Driving Range Practice

Golfing With Will Part Two

Oct 06, 2017

The first club I practiced with was a 9-iron. I was shown the proper way to position myself in relation to the ball for both my practice swings and my official swing. My arms relaxed in my athletic stance, I focused on my target and began my practice swings. My mind was free, focusing more on the experience than how far I was going to hit the ball or how high I was going to get it in the air. The club grazed over the tips of the beautifully maintained green grass and I knew I was ready to hit the best ball of my life. 

As I approached the ball, all I wanted to do was replicate my practice swings. Then, I swung the club back at a level four, swung through the ball and watched as it traveled…slightly to the left, barely leaving the ground. 

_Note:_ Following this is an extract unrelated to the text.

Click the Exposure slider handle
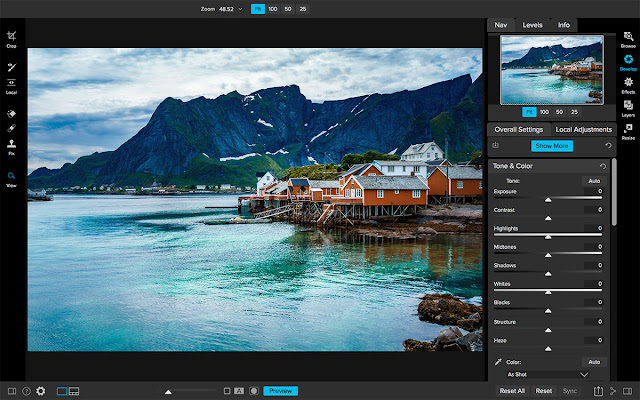Image resolution: width=640 pixels, height=400 pixels. click(548, 200)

My first swing definitely did not go the way I envisioned it would. I am an extremely competitive person, so my first reaction was to be frustrated. Will caught wind of this and asked me how I felt about my swing. I was honest with him about my frustrations, and instead of focusing solely on that, he explained to me what he saw.

He asked what my focus was and I told him how I felt I did not hit the ball well at all. He advised me not to worry too much about how far or high the ball travels and instead on how my physical experience relates to the freedom of my swing. I swung at a level four and my shot was actually on target. It may not have gone as far as I wanted, but there were definitely some positives in my swing.

I kept practicing, putting everything we worked on together, until I developed my own unique swing. The approach Will taught me worked wonders. I started hitting the ball better than I ever have in my entire life. I was connecting with my target and focusing more on my experience, rather than the results. There were swings I messed up, that is normal and expected and we analyzed every swing, regardless of the outcome. 

Those discussions helped me tremendously. Will asked how I felt and what I did after each swing. In most cases, I could feel what I did differently. We each shared what we saw in every swing to help me establish a rhythm and remember that feeling going forward.